Section 1: Considering The Co-Governance Issue
1. Conceptualizing Faculty Involvement in Governance, by Dr. Michael Miller, University of Alabama
2. Benefits and Barriers to Shared Authority, by Dr. Jennifer P. Evans, University of Alabama
Section 2: Faculty Co-Governance at Work
3. Faculty Involvement in Academic Affairs, by Dr. Michael Miller, University of Alabama, Dr. Richard Newman, Presbyterian College, and Mr. ToddAdams, University of Toledo
4. Faculty Involvement in Athletic Administration, by Dr. Richard E. Newman, Presbyterian College and Ms. Jane G. Bartee, University of Alabama
5. Faculty Involvement in Institutional Fund Raising
by Dr. Thomas A. Bila, Coffey, Bila, and Associates

Section 3: Making Use of the Shared Governance Process
6. Faculty Involvement in Evaluating Institutional Effectiveness and Planning, by Dr. Thomas F. McCormack, Marion Military Institute, and Dr. Exir Brennen, Alabama A&M University
7. Putting it all Together: Effective Faculty Governance, by Dr. Kathleen Randall and Dr. Michael Miller, University of Alabama
Appendix 1: Letter of Faculty Appointment
Appendix 2: Listing of Institutional Governance Committees
Appendix 3: Sample Administrator Rating
Appendix 4: Pyramid Concept of Academic Alumni Giving
Author Notes


The Author

Dr. Michael T. Miller is currently Associate Dean of the College of Education at San Jose State University in San Jose, California. In this capacity he has responsibility for faculty and staff development, fund raising, budget and planning, and human resources. He also serves as a faculty member in the Department of Educational Administration and Higher Education.
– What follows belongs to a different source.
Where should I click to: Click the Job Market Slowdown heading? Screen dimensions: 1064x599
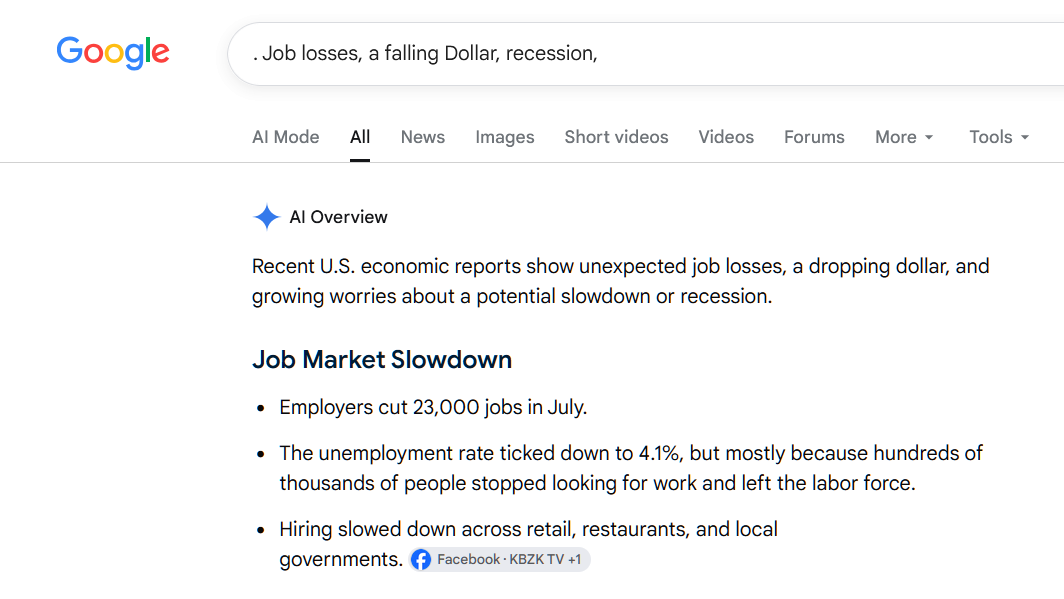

He has served on several faculty senates and was a member of the steering committee of the University of Alabama Faculty Senate, and served two terms as Vice President of the College of Education Faculty Forum also at Alabama. He has served as a consultant on faculty co-governance, and was a founding member of the Center for the Study of Higher Education at the University of Nebraska.

During the past 15 years Dr. Miller has published over 300 articles and manuscripts in such journals as Journal of Staff, Professional, and Organization Development, Planning and Changing, Journal of College Student Affairs, Academic Leadership, and the Community College Journal of Research and Practice. His primary area of research and writing is faculty involvement in governance, although he also works in student affairs assessment, and is currently editor of the Journal of College Orientation and Transition.

His former positions include coordinator of the Higher Education Administration Program at the University of Alabama, Director of the Nebraska Research and Development Unit for Vocational Education at the University of Nebraska, and Director of Annual Giving at Southern Illinois University. He is also author of Academic Leadership in Community Colleges (University of Nebraska, 1994) and International Dimensions of Higher Education Administration (ANU, 1999).